Daarnaast is het niet mogelijk een bias effect uit te sluiten, te wijten aan een betere ademhalingsfunctie, FVC in G1, hoewel de meting ervan soms problematisch is bij patiënten met bulbar zwakte. De lagere FVC bij G2-patiënten was waarschijnlijk te wijten aan een onvoldoende nauwe afsluiting met samengetrokken lippen voor een nauwkeurige meting. Niettemin hebben wij onze resultaten aangepast aan de FVC door een stapsgewijze meervoudige lineaire regressie analyse en vonden een effectgrootte ten gunste van de interventiegroep die onze hoofdconclusie versterkte.
Deze bevindingen ondersteunen onze hypothese dat aërobe oefening met controle van de intensiteit door CPET veilig en gunstig kan zijn voor ALS patiënten om de ambulante vaardigheden te verlengen.
Ongetwijfeld kan lichaamsbeweging, mits op de juiste wijze voorgeschreven en begeleid, lichamelijk en psychologisch belangrijk zijn voor mensen met ALS, vooral in de vroegere stadia van de ziekte en voordat significante spieratrofie optreedt. Hoewel het de kracht van spieren die al verzwakt zijn door ALS niet zal verbeteren, kunnen versterkende oefeningen met lage tot matige gewichten en aerobe oefeningen zoals zwemmen, wandelen en fietsen, op submaximale niveaus, belangrijke onderdelen zijn van een algemeen beheersplan.

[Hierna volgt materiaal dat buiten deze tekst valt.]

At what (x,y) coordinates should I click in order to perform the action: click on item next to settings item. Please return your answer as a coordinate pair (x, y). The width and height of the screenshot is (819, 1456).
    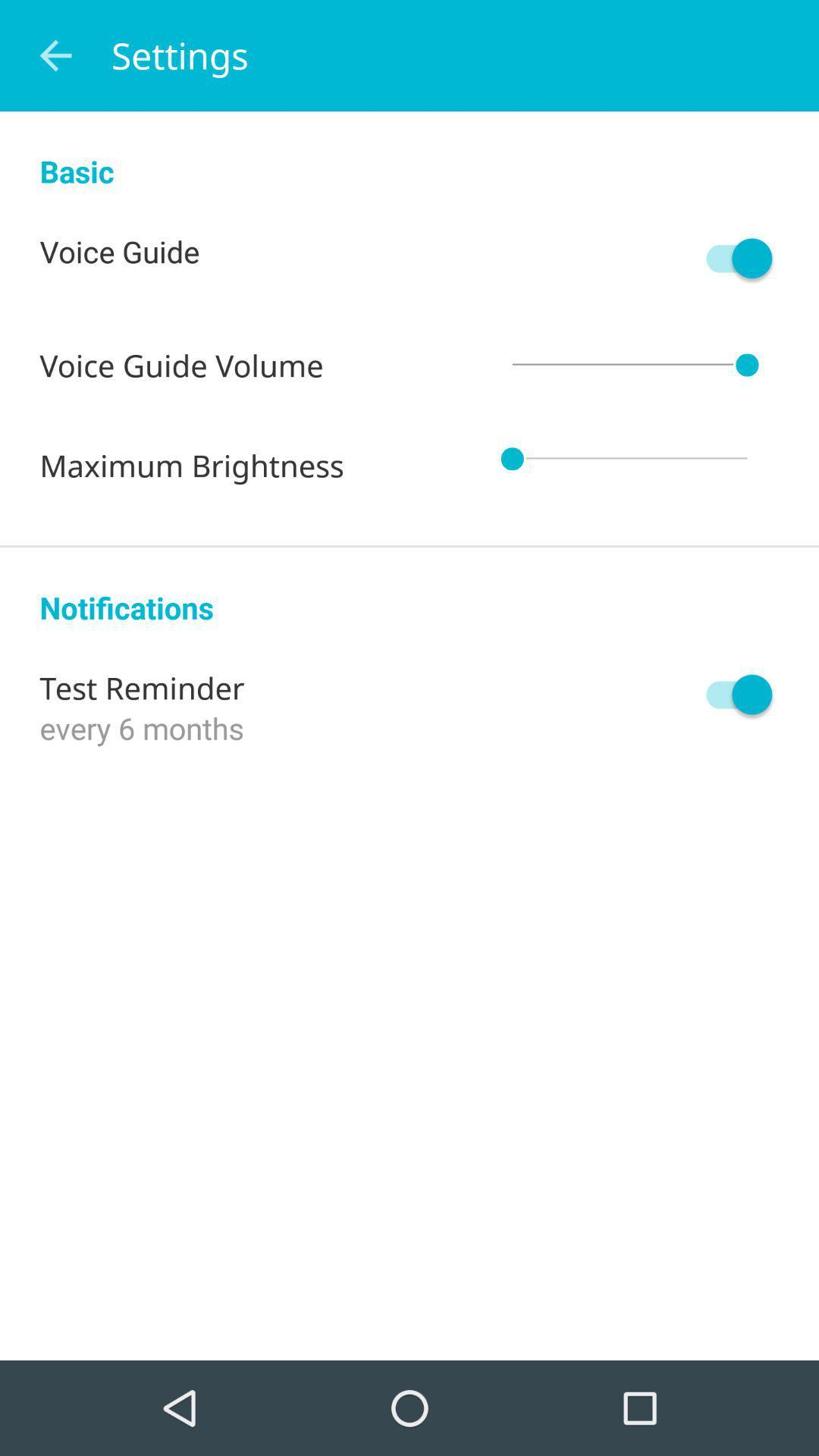
    Looking at the image, I should click on (55, 55).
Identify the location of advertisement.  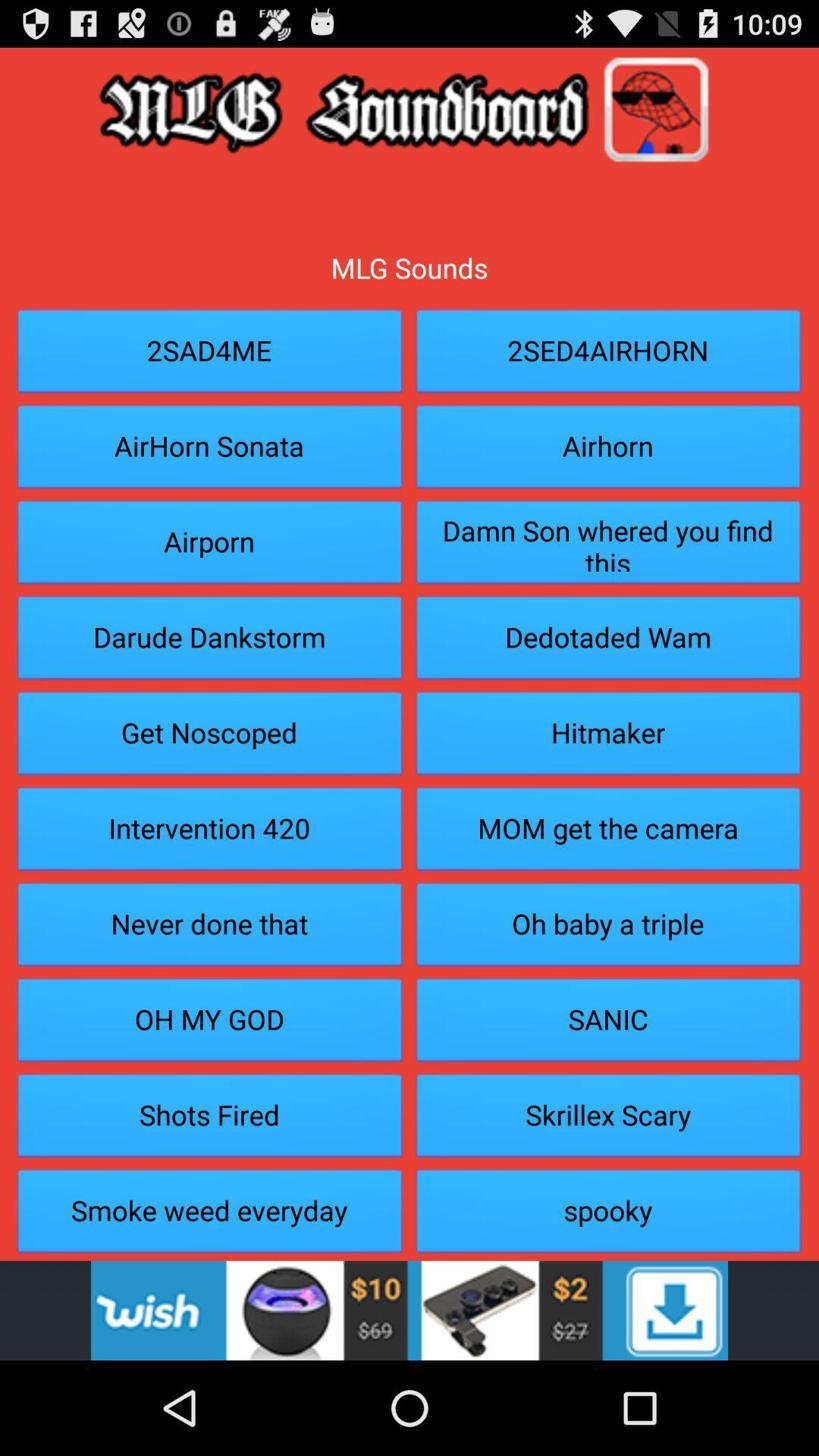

Een inspanningsvoorschrift in een revalidatieprogramma voor ALS-patiënten moet volgen op een beoordeling door CPET met aërobe capaciteitsmetingen en worden uitgevoerd onder strikt en deskundig toezicht.
5. Conclusies
Matig inspanningsprotocol met CPET-evaluaties kan veilig en gunstig zijn en moet worden overwogen in de multidisciplinaire aanpak van ALS-patiënten.
Afkortingen
ALS: | Amyotrofische Laterale Sclerose |
ALSFRS-R: | Revised ALS Functional Rating Scale |
AT: | Anaerobic Threshold |
BWSS: | Body Weight Supporting System |
CPET: | Cardiopulmonaire inspanningstest |
FVC: | Forced vital capacity |
NIV: | Noninvasieve ventilatie |
NPO: | Nocturnal pulsed oximetry |
NS: | Nonsignificant |
RFT: | Respiratoire Functie Tests |
ROM: | Range of motion |
RCP: | Respiratoir Compensatie Punt |
VO2: | Zuurstofopname |
VO2pk: | Zuurstofopname bij piekinspanning |
VT1: | Eerste ventilatoire drempel |
VT2: | Tweede ventilatoire drempel. |
Conflicts of Interest
Er zijn geen belangenconflicten.
Acknowledgments
De auteurs erkennen alle ALS-patiënten en hun families die aan deze studie hebben meegewerkt. Speciale dank gaat uit naar Dr. Benjamin Ohana voor zijn bijdrage aan dit werk. Anna Caroline Marques Braga onthulde de ontvangst van de volgende financiële steun voor het onderzoek, auteurschap, en/of publicatie van dit artikel. Dit werk werd ondersteund door de Science and Technology Foundation (Grant SFRH/BD/78413/2011).